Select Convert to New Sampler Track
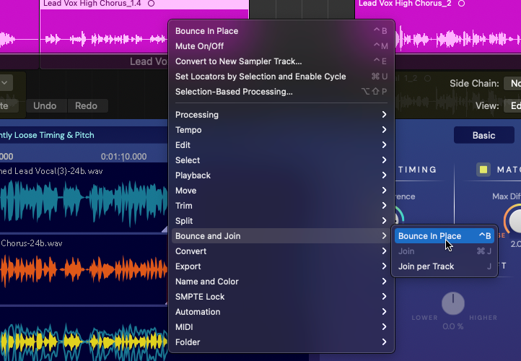This screenshot has width=521, height=361. 238,61
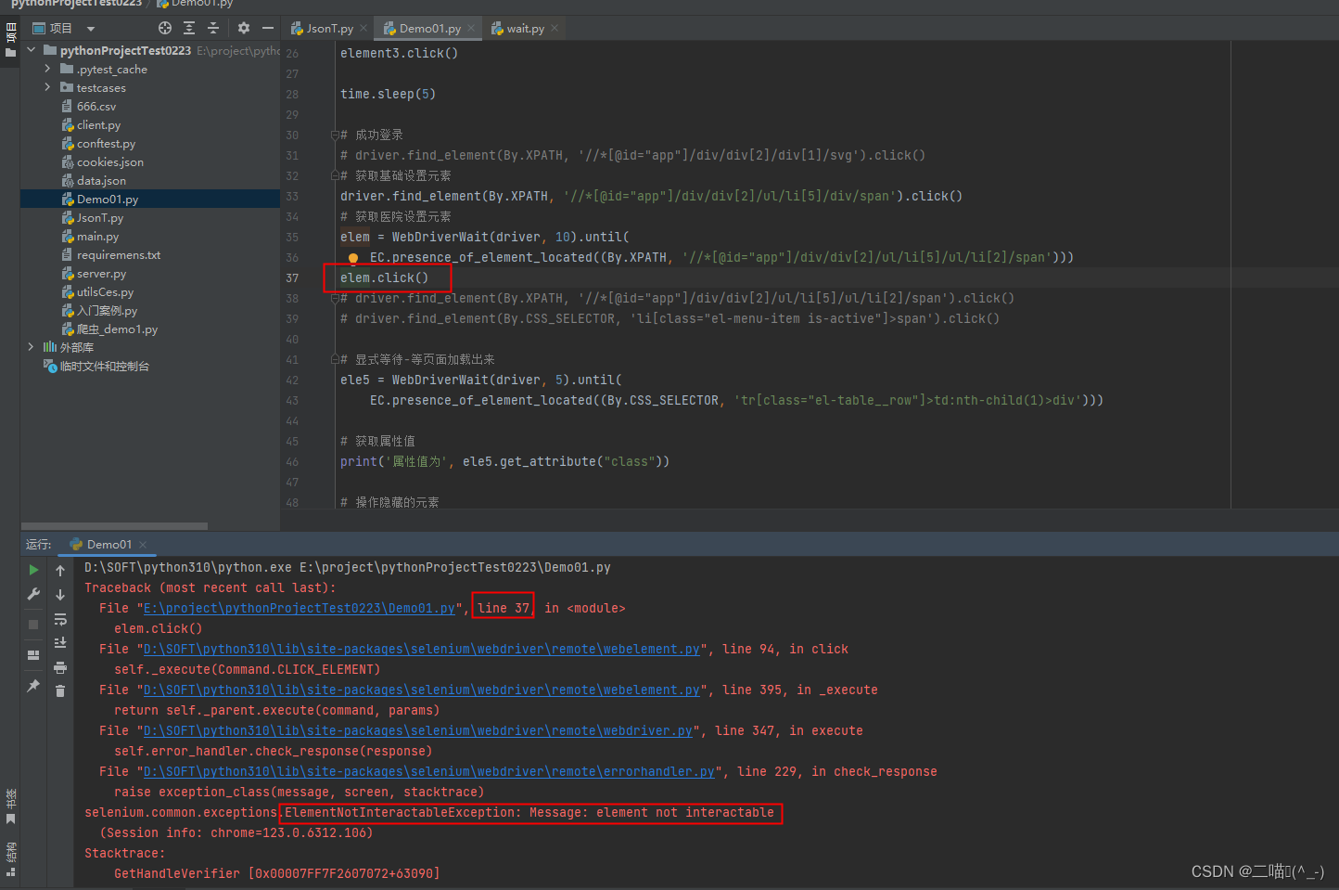Switch to the wait.py tab

click(526, 28)
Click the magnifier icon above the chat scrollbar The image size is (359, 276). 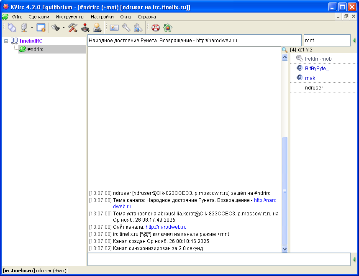[x=285, y=50]
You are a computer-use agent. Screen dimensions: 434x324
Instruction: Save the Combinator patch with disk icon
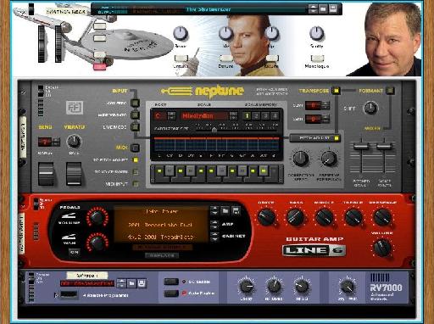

■ What to produce ■
Leave out all pictures and extract exactly the lines from the line with "You are a computer-use" through the end of the material.

■ Task result ■
You are a computer-use agent. Screen dimensions: 434x324
Instruction: Save the Combinator patch with disk icon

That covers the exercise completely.